▶ Bloque de texto:
⟨

Si algún día los de la CUP y ERC logran que su trabajo de zapa tenga éxito y consiguen arrancarle votos a la izquierda federalista para sumarlos al soberanismo, puede que entonces el bloque independentista  tampoco sume porque el voto moderado —aquel que votó a regañadientes a JxSí— ya habrá abandonado a la actual generación independentista de CDC.

Las ventanas de oportunidad se abren durante un tiempo muy limitado. Los independentistas habían encontrado el hueco perfectamente delimitado que les invitaba a poner en marcha el proceso constituyente. Lo sorprendente es que lo estén taponando ellos mismos.

Es un error, un inmenso error, creer que el problema se llama Artur Mas. El problema para la CUP —al igual que para CSQEP— es CDC, partido al que identifican con un sistema generalizado de corrupción en España y Cataluña. Y este diagnóstico sirve para descalificar a los corruptos confesos —a los Pujol, Millet y compañía—, pero también a Artur Mas y mañana, si fuese necesario, a Neus Munté, si es que la actual vicepresidenta estuviese en la tesitura de presentar su candidatura a presidenta.

⟩

▶ Filas:
⟨

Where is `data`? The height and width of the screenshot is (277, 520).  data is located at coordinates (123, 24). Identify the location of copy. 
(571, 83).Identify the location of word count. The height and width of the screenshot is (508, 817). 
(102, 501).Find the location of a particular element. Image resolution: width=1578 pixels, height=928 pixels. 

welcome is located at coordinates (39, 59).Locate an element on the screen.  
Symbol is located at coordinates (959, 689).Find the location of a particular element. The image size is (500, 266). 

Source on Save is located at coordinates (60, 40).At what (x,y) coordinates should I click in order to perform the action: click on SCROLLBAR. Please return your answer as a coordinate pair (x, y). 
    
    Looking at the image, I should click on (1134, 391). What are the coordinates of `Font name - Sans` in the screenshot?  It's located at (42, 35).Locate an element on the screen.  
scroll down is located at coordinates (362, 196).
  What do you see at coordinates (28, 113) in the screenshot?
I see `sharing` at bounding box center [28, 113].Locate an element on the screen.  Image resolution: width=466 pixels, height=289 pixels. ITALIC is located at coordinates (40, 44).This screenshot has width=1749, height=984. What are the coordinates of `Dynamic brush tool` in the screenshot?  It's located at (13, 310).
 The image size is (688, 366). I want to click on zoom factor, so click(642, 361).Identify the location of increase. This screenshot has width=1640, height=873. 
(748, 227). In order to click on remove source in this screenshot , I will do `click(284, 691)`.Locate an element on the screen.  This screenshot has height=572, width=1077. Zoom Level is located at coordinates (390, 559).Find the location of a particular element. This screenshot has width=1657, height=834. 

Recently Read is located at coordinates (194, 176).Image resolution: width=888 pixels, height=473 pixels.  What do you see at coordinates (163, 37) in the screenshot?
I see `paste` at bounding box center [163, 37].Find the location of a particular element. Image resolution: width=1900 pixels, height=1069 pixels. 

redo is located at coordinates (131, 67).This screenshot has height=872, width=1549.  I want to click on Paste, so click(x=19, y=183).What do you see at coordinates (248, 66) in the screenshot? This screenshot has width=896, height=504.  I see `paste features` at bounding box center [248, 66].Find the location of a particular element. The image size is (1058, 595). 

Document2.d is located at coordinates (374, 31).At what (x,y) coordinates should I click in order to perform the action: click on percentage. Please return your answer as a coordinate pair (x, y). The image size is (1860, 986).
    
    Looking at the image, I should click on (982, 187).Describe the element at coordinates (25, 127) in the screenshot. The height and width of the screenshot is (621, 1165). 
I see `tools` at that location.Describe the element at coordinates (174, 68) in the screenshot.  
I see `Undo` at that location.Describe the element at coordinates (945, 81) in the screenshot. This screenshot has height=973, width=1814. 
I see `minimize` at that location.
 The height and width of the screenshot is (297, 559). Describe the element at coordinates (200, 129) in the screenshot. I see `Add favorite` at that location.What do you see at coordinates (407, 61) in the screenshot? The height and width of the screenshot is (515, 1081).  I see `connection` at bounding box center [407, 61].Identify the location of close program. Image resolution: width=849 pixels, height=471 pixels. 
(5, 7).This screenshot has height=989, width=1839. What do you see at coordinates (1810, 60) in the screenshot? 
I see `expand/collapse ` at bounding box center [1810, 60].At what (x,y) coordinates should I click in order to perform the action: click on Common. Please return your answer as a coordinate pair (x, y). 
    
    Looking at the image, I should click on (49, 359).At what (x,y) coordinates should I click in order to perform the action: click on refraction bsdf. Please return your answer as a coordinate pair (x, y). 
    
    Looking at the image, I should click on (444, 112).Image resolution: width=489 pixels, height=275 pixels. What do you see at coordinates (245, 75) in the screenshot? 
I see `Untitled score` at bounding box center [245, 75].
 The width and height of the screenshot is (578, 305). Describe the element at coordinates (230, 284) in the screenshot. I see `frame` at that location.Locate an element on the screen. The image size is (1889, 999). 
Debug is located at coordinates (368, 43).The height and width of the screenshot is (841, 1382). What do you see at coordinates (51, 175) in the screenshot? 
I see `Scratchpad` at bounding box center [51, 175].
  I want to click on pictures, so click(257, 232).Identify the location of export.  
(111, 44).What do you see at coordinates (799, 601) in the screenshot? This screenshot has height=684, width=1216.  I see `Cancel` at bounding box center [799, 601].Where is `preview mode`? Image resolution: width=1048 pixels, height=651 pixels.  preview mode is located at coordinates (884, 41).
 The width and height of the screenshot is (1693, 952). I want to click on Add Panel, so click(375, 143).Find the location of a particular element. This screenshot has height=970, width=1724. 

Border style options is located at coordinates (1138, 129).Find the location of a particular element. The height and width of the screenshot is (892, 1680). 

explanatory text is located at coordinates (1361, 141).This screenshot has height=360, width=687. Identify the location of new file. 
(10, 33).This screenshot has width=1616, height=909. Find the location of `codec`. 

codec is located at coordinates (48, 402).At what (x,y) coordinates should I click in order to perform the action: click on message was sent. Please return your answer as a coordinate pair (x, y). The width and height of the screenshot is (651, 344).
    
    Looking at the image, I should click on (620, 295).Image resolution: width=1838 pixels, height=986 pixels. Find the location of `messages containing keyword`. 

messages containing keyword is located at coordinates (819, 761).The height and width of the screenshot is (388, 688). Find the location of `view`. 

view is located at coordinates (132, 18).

⟩

Prosigue, por favor, el texto sobre el independentismo catalán a partir de su última frase.

▶ Respuesta:
Los diputados de la CUP, que cobran un sueldo público para tomar decisiones, no pueden refugiarse en las asambleas de su partido para no ejercer su trabajo como parlamentarios. Quieren negociar pero no quieren hacerlo en un “plató de televisión”. ¿Por qué no? Sería el mejor ejercicio de transparencia del mundo. Así nadie se sentiría estafado, que es lo que está ocurriendo hoy. Da miedo no reconocerse en un espejo, ¿verdad?

He asistido a los debates parlamentarios de estos días y no salgo de mi asombro. La falta de institucionalidad de sus señorías es inversamente proporcional a la solemnidad del edificio de la Ciutadella.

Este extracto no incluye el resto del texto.